1.a1Q+ Kb3 2.Qh1 Ka2 3.b1S Kxb1(Sh1) 4.c2+ Kb2 5.c1S Kxc1(Sh3)
6.d2+ Kc2 7.d1B+ Kxd1(Bh3) 8.e2+ Kd2 9.e1R Kxe1(Rh3) 10.f2+ Kf1=
The author said that probably the problem can be sound also without the Alphabetical condition, but without it looks impossible the problem to be computer checked.
   ABC (Alphabetical Chess):The squares are considered in the order a1, a2...a8, b1...b8, c1 and so on to h8. The player whose turn it is may move only his unit standing on the square which comes earliest in this order. However check and mate are normal.
   Circle SneK:
When a Queen is captured - a Rook (or Royal Rook) of the same color (if exists on the board) becoming Queen;
When a Rook is captured – a Bishop (or Royal Bishop) of the same color (if exists on the board) becoming Rook;
When a Bishop is captured - a Knight (or Royal Knight) of the same color (if exists on the board) becoming Bishop;
When a Knight is captured – a Queen (or Royal Queen) of the same color (if exist on the board) becoming Knight.
Only one piece may change its type after a capture. In case of option – the capturing side choose which piece will be transformed.
The capture and the change of type is a single move.

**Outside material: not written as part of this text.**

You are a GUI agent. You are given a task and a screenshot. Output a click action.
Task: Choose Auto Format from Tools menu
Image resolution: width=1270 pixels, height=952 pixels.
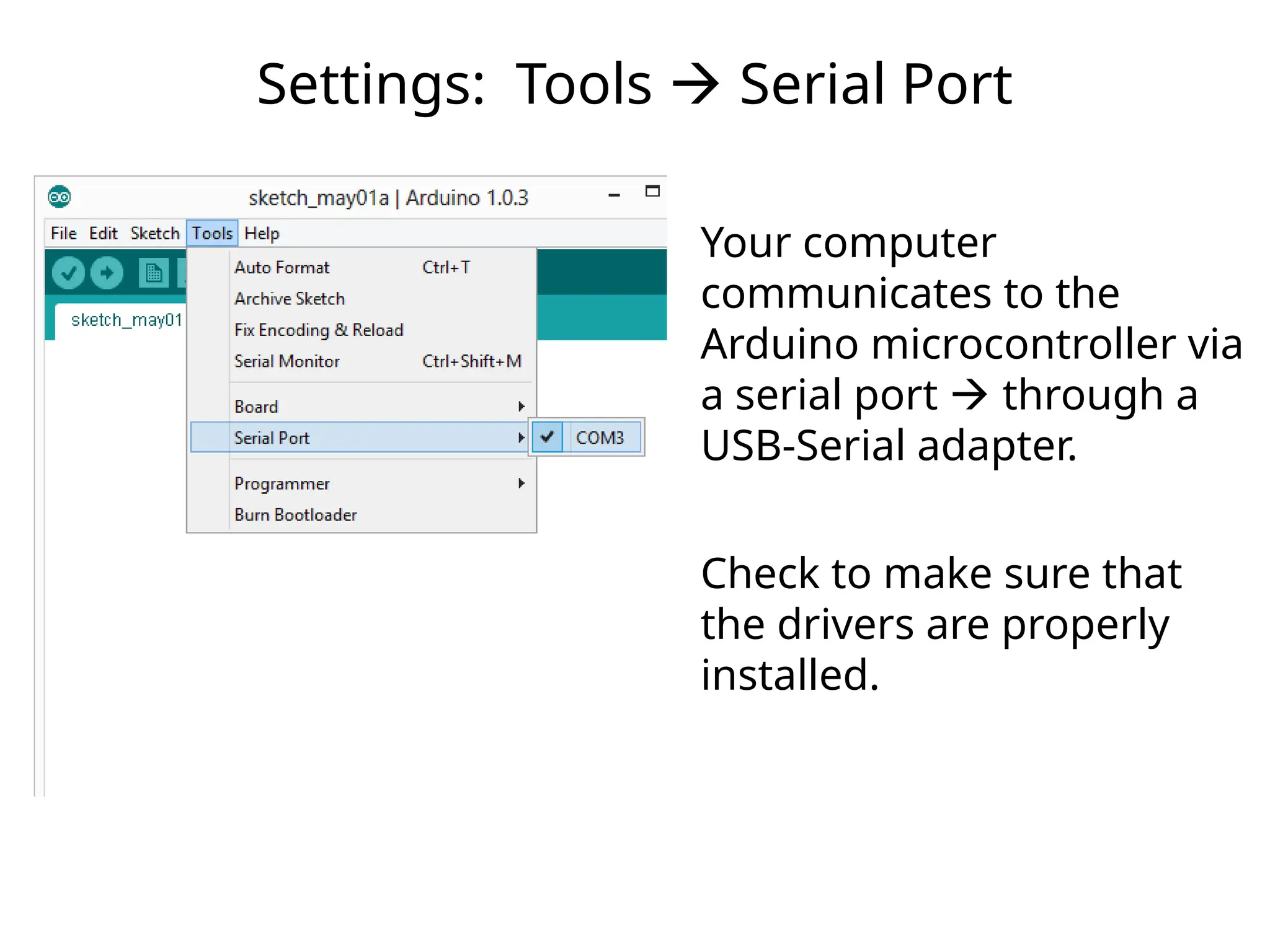coord(282,268)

If this full move result a selfcheck - the capture is forbidden. 
The capture of a pawn is normal. The capture is normal also in the case when there is no piece on the board which should be transformed. Castling with Royal piece is not allowed.


+4 #1 ThemisArgirakopoulos 2014-12-09 18:12
Without ABC chess, the problem is not sound :
1.a1=S Ka2 2.b1=B+ Kxa1(Sh3) 3.Sg1 Kxb1(Bg1) 4.c2+ Kb2 5.d2 Kxc2 6.e2 Kxd2 7.f2 Kd3 8.Kh1 Ke3 9.h3 Kxe2 10.h2 Kf1=

Unfortunately, this solution have duals...
Without fairy conditions at all, we have the following line (full of duals too):
1.c2 Kxa2 2.d2 Kxb2 3.e2 Kxc2 4.f2 Kxd2 5.Qd7+ Kxe2 6.Qd1+ Kxd1 7.Kh1 Kd2 8.h3 Ke2 9.h2 Kf1=
0 #2 Diyan Kostadinov 2014-12-10 19:48
Thanks Themis. So, all looks fine with the problem.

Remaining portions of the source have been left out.